D'altra parte, in alto qualcosa già si muove. Forse è
solo fumo o forse qualcosa di più, un segnale. Sulla base della
rivalutazione del prodotto interno lordo compiuta dall'Istat è
stato rivisto di recente il programma di politica economica preparato
dal ministro del Tesoro. Dal documento emerge un'affermazione di non
poco conto. D'ora in poi il risanamento della finanza pubblica deve
battere sul contenimento della spesa. Il filone d'oro della pressione
fiscale può considerarsi esaurito. Folle e "inopportuno"
sarebbe inventarsi nuove tasse. E allora? E allora il programma prevede
per l'anno in corso che la pressione fiscale resti invariata rispetto
a quella del 1986 (pari al 39,60% del Pil).

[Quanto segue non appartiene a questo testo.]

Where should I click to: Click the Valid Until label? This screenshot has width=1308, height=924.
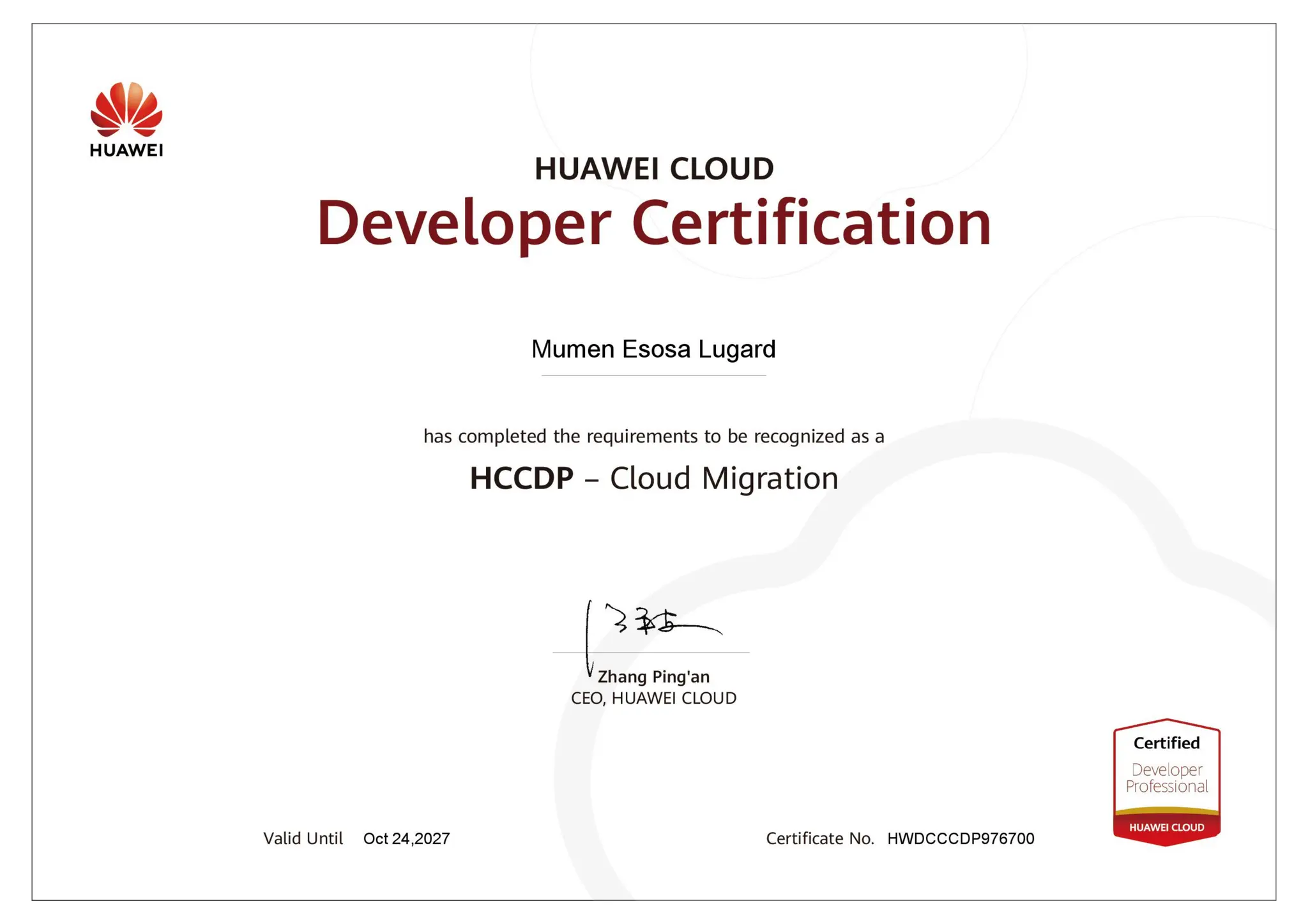[x=303, y=838]
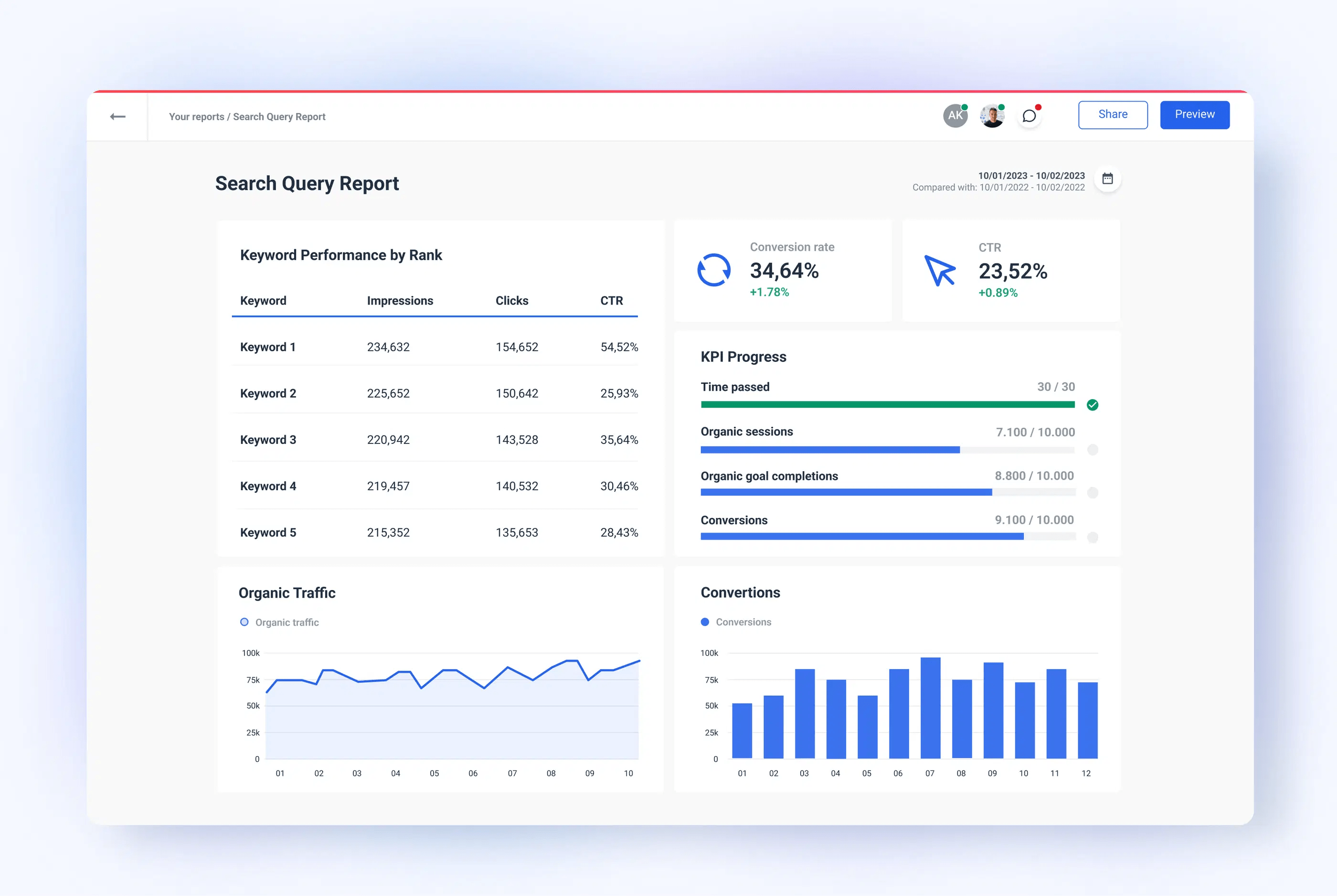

Altro impegno importante
per i prossimi anni sarà quello di incoraggiare la voglia di
investire degli italiani, mediante una politica fiscale volta al reinvestimento
e una modernizzazione delle strutture pubbliche create a questo scopo,
ma che allo stato attuale non sono operanti, data la loro inadeguatezza.
Riguardo alla crescita
del Pil e al contenimento dell'inflazione, gli obiettivi sono quelli
già noti: uno sviluppo del 3,5% annuo durante il periodo '87/89,
per il primo; un assestamento al 4% nell'87 e al 3% nel biennio successivo,
per quanto concerne la seconda. Altro obiettivo: contenere la crescita
del rapporto "debito pubblico/Pil" fino a stabilizzarlo per
la scadenza del decennio.
Parole? Si vedrà. Certo è che in queste parole sta la
tanto agognata presa di coscienza, nell'ambito statale, del fatto che
in questi anni molte cose sono cambiate. Il paese è cambiato.
E ignorarlo non conviene più a nessuno. Penalizzare lo spontaneismo
è come darsi con la zappa sui piedi. Scandagliare il terreno
alla ricerca del sommerso è opera inutile. Lo spirito di sopravvivenza
della società porterà sempre a nuove e insospettate soluzioni.
Allora tanto vale assecondare questi fenomeni, allentare la morsa del
fisco e magari dar loro anche un margine di liceità. Forse poi
sarà più facile indirizzarli a fini statali!